- Befandriana-Avaratra Location in Madagascar
- Coordinates: 15°16′S 48°32′E﻿ / ﻿15.267°S 48.533°E
- Country: Madagascar
- Region: Sofia
- District: Befandriana-Nord
- Elevation: 278 m (912 ft)

Population (2001)
- • Total: 13,000
- Time zone: UTC3 (EAT)
- Postal code: 409

= Befandriana-Avaratra =

Befandriana-Avaratra (literally North Befandriana; also Befandriana-Nord) is a city and urban municipality (commune urbaine) in northern Madagascar. It belongs to the district of Befandriana-Nord, which is a part of Sofia Region. The population of the commune was estimated to be approximately 13,000 in 2001 commune census.

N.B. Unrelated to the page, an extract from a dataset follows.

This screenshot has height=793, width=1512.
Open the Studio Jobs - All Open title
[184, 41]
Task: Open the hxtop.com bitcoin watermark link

In addition to primary schooling the town offers secondary education at both junior and senior levels. The town provides access to hospital services to its citizens. Farming and raising livestock provides employment for 15% and 10% of the working population. The most important crop is rice, while other important products are wheat, maize, cassava and barley. Industry and services provide employment for 5% and 70% of the population, respectively.

==Geography==
Befandriana-Avaratra is situated on the Somboana river and 9 fokontany (villages) are part of the municipality.
On the right side of the banks of the Somboana are the fokontany of: Fiadanana, Ambalanomby, Tsaramandroso, Manongarivo and Antanambola-Cité and on the left side the fokontany of: Ambatolahy, Mahatsinjo, Tsararivotra I and Tsararivotra II.

==Transport==
- Route nationale 32 from Antsohihy (86 km) and the National Road 6 to Mandritsara.
- Befandriana-Avaratra is served by a local airport.

== See also ==
- Befandriana Atsimo, a village in Atsimo-Andrefana.